A life of giving, a season of need. . . Good Samaritan of Nguboyenja hits hard times

Bruce Ndlovu, Sunday Life Reporter

WHEN the plight of Gogo Betty Jiri was splashed on the pages of some of the biggest media outlets last year, hearts across the country fluttered in despair.

The wife of perhaps the prominent philanthropist, national hero Jairos Jiri, was living in squalor that seemed to ridicule her illustrious name.

The pictures of her, bedridden in a single room at the Jairos Jiri Centre in Nguboyenja, brought heartbreak and many tears. This sorrow also brought an outpouring of goodwill, as well-wishers, major companies and institutions of repute came together to help out a hero in need.

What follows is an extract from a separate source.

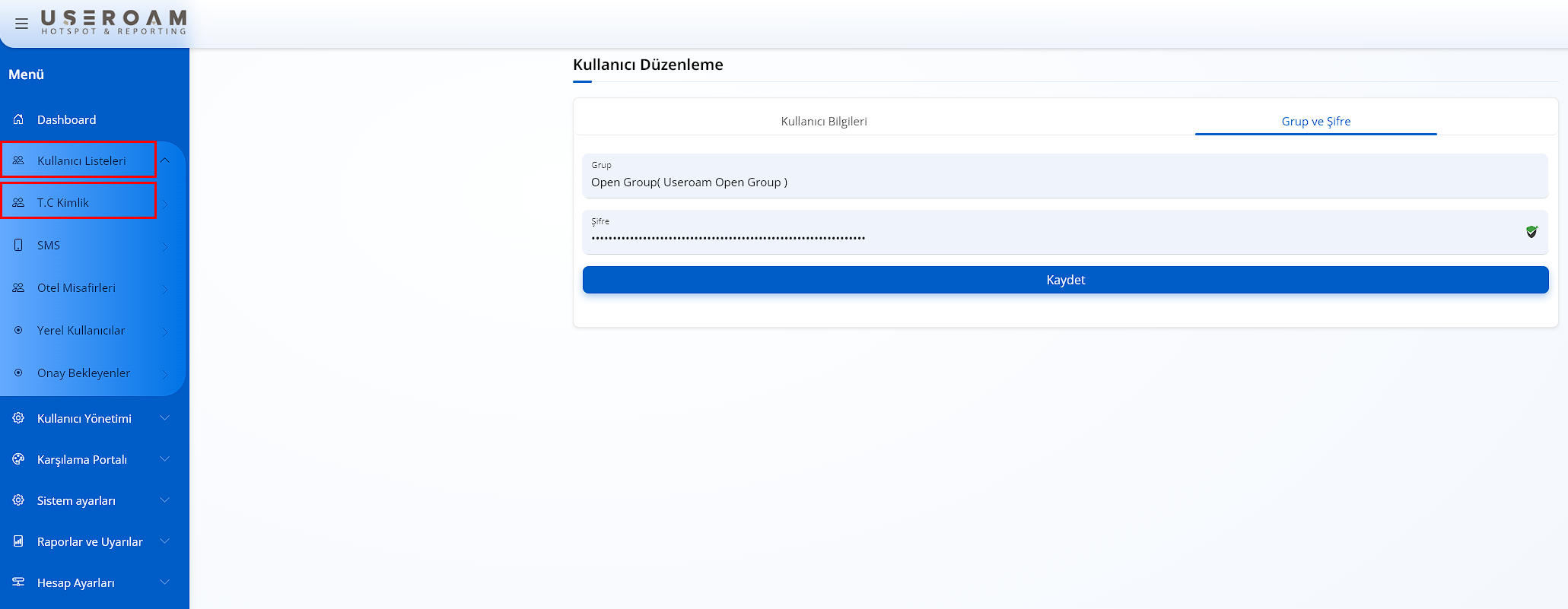The height and width of the screenshot is (609, 1568).
Task: Open the Onay Bekleyenler menu item
Action: tap(84, 373)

Unseen in all this, acting behind the scenes as the heart-warming scene unfolded, was John Munutsi Jemwa, a visually impaired Nguboyenja resident who had played a major hand in alerting the world to Gogo Jiri’s plight.

Jemwa had been there when Gogo Jiri laid wreaths for her husband at the National Heroes Acre and he was there when she was invited by the Diaspora Forum for a ceremony in honour of her late husband.

Jemwa’s work with Gogo Jiri was not a flash in the pan. In Nguboyenja, he was known for his desire to always lend a helping hand wherever it was desperately needed. This was even though he and his wife, who suffers from muscular dystrophy, are both people living with disabilities.

For all his good intentions, Jemwa would not have known that only a few months after he helped Gogo Jiri, he would be in distress himself.

“While I was doing all those things, I had my own challenges and wars that I was fighting, as far as being self-reliant is concerned. At the time, I had set aside my family’s challenges just for the love of a person who had put us, as people living with disabilities, at the forefront. He made us recognised from the early days, as far back as 1953, before even the first organisations looking at people living with disabilities were ever established to take care of us,” Jemwa said.

The struggles that Jemwa had quietly carried while helping others have now burst into the open, leaving him and his family facing an uncertain future.

“This year, I started having a few challenges. I lived in a rented apartment in Thorngroove because we don’t own a house. Someone had promised to fund our mobile food takeaway, but it’s unfortunate because the project has been postponed and postponed until we became homeless,” he said.

Jemwa said the family had pinned their hopes on a mobile food caravan business that they believed would finally give them a measure of stability and independence.

“As I speak right now, we have a valid licence with the City of Bulawayo for a mobile food caravan, which is supposed to be operating in Nguboyenja.

“So now, we are back to square one. We have to raise a caravan. That is costing about US$6 400. So, we wrote a few letters to various corporations within Zimbabwe, appealing for assistance. We even stated that due to lack of collateral security, we failed to acquire a loan. It was very difficult. They wanted collateral security for the house for us to secure the loan. So, as it is now, we are now homeless. Our six-year-old child is going to school. As I speak, my property right now is at a shop. So, the situation that we are in, as it is right now, we don’t have a home,” he said.

The family’s hardship has also taken an emotional toll on their children, who now have to navigate school life under painful circumstances.

“We have a child who is in Grade Seven and she is supposed to be doing projects right now, as you know. We don’t even have the money to sponsor those projects. She’s going to school with an empty stomach and the school fees have not been paid since last year.

“So, you know, when the child comes home two hours after school, we are traumatised because she’ll be crying. She’ll say, ‘I’m going to school with an empty stomach. I’m going to school and I don’t have projects.’ So, all that is affecting us to a great extent,” he said.

After months of trying to weather the storm in silence, Jemwa said the family eventually realised that they could no longer carry the burden alone.

“In the end, we saw it’s not wise to keep the problem to ourselves. We thought that if we share the problem, a problem shared is half-solved,” he said.

Despite the hardships that have engulfed his family, Jemwa insists that his faith in humanity and community has not dimmed. He believes that receiving help today does not diminish his desire to continue helping others tomorrow.

“We believe that while we are seeking help today, tomorrow it will be our turn to help others. When we used to work, and when I used to work myself, we always tried to help out. We have people who we assisted in the community of Nguboyenja.

“We have a girl who is visually impaired at McKeurtan for who we bought uniforms for. We are not rigid. Our philanthropic work in the community did not start with Gogo Jiri. When we have money, whatever little we get, we do share,” he said.